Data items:
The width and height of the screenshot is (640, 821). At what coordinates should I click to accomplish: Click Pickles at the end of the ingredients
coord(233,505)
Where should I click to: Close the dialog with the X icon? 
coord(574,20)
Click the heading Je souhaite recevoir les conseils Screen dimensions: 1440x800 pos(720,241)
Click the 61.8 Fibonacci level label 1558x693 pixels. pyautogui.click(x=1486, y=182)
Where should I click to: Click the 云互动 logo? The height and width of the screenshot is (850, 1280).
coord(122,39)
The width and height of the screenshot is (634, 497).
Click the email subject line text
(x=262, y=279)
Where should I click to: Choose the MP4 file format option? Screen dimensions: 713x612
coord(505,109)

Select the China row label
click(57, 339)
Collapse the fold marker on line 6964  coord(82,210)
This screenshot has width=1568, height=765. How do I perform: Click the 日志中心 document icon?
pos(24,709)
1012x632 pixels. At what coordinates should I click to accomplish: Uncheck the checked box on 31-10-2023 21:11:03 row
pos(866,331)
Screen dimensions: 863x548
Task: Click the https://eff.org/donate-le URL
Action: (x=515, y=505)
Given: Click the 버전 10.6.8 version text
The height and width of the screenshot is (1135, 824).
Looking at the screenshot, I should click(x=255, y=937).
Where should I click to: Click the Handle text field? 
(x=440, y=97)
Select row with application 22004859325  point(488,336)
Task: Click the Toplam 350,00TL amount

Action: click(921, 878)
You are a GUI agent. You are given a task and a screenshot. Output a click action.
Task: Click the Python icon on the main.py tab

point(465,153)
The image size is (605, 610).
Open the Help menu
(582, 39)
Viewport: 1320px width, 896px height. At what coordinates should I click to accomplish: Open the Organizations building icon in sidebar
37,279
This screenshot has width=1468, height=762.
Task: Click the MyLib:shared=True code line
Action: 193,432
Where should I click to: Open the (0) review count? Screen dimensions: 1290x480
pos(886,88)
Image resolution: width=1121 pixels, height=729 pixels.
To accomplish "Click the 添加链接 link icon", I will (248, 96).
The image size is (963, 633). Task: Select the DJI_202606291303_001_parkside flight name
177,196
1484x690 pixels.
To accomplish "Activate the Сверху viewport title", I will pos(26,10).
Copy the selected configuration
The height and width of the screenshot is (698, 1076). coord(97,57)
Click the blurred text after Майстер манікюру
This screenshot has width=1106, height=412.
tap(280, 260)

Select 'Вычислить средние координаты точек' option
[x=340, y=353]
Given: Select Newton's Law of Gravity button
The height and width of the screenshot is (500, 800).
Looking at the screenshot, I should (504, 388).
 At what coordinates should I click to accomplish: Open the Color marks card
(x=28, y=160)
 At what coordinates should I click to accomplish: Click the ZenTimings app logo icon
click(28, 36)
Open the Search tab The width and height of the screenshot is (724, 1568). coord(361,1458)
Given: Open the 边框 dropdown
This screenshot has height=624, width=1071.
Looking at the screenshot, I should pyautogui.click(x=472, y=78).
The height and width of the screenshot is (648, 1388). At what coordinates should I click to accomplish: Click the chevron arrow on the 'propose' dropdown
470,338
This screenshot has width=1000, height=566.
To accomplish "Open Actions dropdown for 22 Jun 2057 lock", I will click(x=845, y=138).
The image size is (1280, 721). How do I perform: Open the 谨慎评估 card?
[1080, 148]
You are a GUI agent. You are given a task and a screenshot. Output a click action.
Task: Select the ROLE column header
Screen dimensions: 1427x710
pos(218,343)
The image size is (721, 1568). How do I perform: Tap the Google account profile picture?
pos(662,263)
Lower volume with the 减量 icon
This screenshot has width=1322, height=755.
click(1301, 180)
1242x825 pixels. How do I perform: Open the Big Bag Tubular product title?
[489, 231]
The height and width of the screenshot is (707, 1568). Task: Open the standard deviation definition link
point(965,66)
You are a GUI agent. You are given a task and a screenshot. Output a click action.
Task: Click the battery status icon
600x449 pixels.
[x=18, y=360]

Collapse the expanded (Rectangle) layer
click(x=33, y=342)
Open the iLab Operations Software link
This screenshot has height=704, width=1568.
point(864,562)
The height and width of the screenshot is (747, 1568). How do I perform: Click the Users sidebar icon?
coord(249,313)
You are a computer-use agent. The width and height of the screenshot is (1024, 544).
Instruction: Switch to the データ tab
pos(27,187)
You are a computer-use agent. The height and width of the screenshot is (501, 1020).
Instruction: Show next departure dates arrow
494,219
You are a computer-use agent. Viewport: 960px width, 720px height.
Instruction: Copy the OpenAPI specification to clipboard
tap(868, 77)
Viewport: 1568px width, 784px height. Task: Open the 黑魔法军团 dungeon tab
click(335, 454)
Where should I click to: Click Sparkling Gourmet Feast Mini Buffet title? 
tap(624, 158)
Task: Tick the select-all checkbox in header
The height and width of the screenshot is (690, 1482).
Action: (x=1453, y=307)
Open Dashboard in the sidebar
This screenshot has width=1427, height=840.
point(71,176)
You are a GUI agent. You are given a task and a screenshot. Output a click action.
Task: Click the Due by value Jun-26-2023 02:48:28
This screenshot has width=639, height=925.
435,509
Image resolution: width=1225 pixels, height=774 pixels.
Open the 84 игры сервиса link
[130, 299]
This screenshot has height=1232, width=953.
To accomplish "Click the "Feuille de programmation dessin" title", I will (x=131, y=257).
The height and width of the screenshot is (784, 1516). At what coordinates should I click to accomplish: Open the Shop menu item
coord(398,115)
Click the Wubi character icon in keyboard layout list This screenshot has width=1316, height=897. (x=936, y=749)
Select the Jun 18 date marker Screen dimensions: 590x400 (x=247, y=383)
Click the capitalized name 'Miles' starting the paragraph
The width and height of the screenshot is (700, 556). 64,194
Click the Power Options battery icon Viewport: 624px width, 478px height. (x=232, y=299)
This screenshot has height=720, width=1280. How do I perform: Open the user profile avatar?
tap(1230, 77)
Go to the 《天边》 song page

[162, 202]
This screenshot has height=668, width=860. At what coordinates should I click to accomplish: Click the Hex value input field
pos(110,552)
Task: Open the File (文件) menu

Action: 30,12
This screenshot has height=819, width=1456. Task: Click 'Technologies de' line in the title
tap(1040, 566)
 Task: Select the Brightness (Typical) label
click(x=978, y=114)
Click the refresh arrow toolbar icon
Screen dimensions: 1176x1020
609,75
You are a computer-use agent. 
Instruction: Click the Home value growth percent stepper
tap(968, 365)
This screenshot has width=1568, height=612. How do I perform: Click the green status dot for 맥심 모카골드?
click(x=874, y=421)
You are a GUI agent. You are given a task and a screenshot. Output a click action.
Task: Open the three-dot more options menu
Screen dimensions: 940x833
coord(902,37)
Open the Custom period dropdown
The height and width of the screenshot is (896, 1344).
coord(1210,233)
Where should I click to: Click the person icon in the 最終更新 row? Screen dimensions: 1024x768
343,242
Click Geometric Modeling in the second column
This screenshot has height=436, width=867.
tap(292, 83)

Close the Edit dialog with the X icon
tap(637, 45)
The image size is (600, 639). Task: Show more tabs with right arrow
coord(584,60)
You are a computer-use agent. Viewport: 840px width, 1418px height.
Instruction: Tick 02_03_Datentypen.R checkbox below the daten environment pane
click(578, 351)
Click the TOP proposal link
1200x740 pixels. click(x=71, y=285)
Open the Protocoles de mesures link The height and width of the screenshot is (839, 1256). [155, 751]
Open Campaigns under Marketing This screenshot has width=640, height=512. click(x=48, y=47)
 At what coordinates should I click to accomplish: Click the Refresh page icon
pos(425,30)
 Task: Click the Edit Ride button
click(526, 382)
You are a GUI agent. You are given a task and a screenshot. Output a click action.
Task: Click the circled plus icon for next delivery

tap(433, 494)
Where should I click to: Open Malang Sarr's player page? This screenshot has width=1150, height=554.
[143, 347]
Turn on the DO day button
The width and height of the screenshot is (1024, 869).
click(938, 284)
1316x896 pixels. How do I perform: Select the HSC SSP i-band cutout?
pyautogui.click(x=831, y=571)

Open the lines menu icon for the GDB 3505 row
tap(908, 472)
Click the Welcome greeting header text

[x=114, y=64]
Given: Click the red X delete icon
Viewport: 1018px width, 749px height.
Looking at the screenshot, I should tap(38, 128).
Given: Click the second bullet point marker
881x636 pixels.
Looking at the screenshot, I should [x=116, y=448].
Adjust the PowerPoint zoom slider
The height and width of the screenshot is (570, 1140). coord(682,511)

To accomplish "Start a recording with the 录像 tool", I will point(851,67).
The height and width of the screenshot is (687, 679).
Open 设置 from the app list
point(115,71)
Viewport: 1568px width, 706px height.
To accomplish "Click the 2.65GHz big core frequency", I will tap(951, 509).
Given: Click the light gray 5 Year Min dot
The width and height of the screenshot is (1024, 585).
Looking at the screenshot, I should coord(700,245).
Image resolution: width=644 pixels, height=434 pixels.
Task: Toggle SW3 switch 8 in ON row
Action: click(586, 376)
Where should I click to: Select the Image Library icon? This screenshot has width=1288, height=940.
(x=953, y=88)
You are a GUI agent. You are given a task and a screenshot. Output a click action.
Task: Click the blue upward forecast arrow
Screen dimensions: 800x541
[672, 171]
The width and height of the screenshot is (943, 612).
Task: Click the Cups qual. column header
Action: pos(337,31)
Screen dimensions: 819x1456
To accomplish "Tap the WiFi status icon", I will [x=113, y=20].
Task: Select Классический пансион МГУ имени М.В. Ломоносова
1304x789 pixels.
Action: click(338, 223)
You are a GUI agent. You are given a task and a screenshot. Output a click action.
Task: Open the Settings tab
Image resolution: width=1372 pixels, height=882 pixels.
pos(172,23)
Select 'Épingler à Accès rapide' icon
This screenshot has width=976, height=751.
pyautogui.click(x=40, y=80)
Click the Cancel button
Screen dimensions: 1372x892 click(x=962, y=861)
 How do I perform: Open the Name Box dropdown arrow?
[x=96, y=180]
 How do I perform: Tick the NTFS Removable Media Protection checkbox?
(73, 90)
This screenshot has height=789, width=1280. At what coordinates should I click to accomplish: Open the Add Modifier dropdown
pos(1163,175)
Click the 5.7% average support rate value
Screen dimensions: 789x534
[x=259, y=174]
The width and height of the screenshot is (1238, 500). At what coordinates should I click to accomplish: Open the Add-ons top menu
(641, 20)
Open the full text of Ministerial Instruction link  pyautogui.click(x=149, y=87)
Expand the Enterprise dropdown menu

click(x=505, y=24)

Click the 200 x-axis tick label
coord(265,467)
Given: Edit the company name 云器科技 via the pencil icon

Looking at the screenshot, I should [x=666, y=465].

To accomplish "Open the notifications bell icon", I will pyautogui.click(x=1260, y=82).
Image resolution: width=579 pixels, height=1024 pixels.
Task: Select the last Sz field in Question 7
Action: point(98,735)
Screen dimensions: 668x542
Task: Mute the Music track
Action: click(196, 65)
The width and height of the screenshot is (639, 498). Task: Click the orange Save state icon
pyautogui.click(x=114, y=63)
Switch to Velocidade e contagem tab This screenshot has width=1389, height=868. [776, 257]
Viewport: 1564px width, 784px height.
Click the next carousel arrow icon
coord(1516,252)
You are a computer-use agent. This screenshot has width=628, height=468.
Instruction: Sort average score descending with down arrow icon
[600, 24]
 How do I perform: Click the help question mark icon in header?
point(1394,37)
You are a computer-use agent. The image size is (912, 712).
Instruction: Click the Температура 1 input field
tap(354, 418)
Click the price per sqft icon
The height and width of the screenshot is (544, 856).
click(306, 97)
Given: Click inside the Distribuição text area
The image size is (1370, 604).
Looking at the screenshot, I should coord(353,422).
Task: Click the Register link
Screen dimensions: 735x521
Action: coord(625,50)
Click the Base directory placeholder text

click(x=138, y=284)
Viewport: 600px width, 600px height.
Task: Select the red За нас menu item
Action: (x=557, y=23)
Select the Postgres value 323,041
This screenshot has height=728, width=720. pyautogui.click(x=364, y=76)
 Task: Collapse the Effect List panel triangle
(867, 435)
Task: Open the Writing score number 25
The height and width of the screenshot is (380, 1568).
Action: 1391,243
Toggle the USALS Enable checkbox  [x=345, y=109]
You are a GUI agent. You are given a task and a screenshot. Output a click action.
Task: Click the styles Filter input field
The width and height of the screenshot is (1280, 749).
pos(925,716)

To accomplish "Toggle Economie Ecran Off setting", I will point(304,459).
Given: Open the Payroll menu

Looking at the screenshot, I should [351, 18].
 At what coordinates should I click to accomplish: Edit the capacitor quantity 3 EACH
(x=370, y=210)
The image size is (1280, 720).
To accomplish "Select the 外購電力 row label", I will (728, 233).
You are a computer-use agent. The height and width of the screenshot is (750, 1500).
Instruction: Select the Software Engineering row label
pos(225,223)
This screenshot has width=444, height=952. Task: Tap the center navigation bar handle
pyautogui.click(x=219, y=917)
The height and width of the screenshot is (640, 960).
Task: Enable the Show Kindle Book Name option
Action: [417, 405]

Work to be completed: Every line holding the word "marker" should be copied out of the records above.

Answer area:
Collapse the fold marker on line 6964  coord(82,210)
Select the Jun 18 date marker Screen dimensions: 590x400 (x=247, y=383)
Given: Click the second bullet point marker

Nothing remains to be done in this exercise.